Residents along Burrard Inlet are also concerned about the bright lights and noise pollution at night from the big ships and Drew said he’s urging Port Metro Vancouver to address the problem now.

Information sessions in the second half of November shift further inland along the Trans Mountain right-of-way, which runs through Burnaby, Coquitlam, Surrey and up the Fraser Valley near Highway 1.

The pipeline was built nearly 60 years ago and homes, schools and other development has since sprung up along the route.

But residents won’t know how close the new pipeline may come to their property until Kinder Morgan formally applies in late 2013 to build the $4.3-billion project  and unveils the proposed corridor, which could deviate from the current one in some places.
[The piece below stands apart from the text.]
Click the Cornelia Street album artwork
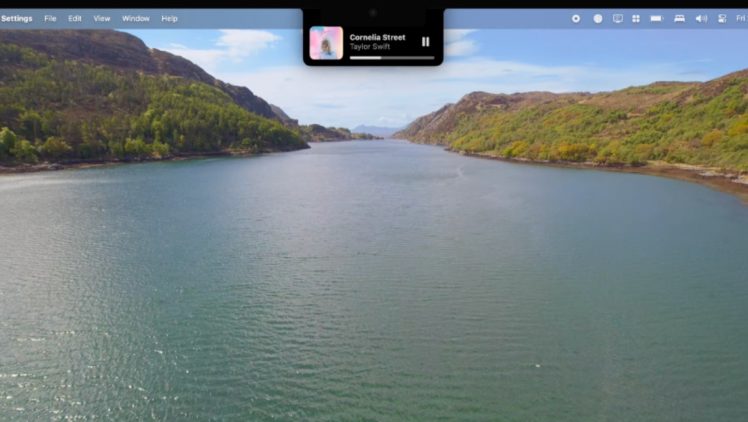 coord(326,43)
“They should definitely provide a clear route,” anti-pipeline activist Sheila Muxlow said. “It seems to us Kinder Morgan is going through this process in a backwards fashion.”

Muxlow and others with the Pipe Up Network intend to bring their own protest message to the meetings and press Kinder Morgan over the firm’s safety record and capacity to handle spills.

The potential risk to groundwater aquifers from an oil spill in Chilliwack and Abbotsford will be a key issue, she said.

“In Chilliwack we don’t have a backup plan for our water supply,” she said. “The water contamination risk alone is enough to really mobilize people to say ‘Whoa, that’s not worth the risk.'”

Others, she added, increasingly believe it’s wrong to “build more infrastructure that holds us hostage to a fossil-fuel based economy.”

A spokesperson for Kinder Morgan said the company wants advice from residents on where the route should go, adding that will help guide the engineering and environmental teams planning the pipeline corridor.

“We’re very early on,” said Lizette Parsons-Bell, adding more rounds of consultation are expected next year and then again after the formal project application is filed.

Trans Mountain information sessions are slated for Vancouver (Nov. 13, 15 and 17th), Abbotsford (Nov. 17), Coquitlam (Nov. 20), Surrey (Nov. 21), Langley (Nov.22). More sessions are expected in the last week of November or first week of December in Burnaby, Abbotsford, Chilliwack and Hope before shifting to Vancouver Island. For specific times and locations see Trans Mountain’s meeting calendar or see www.transmountain.com.

 

TRANS MOUNTAIN PROJECT

– $4.3-billion construction of second pipeline from northern Alberta.

– Increases capacity from 300,000 to 750,000 barrels per day.

– Tanker visits to rise from five to 25 per month.

– Original pipeline to carry refined fuels like gasoline and lighter crude oils, new pipeline would carry heavier oil, including bitumen from Alberta oil sands.

– New pump stations along 1,150-kilometre corridor and extra storage capacity in Sumas and Burnaby, along with expansion of terminal.

– Regulatory review expected in 2014-15, followed by construction in 2016-17.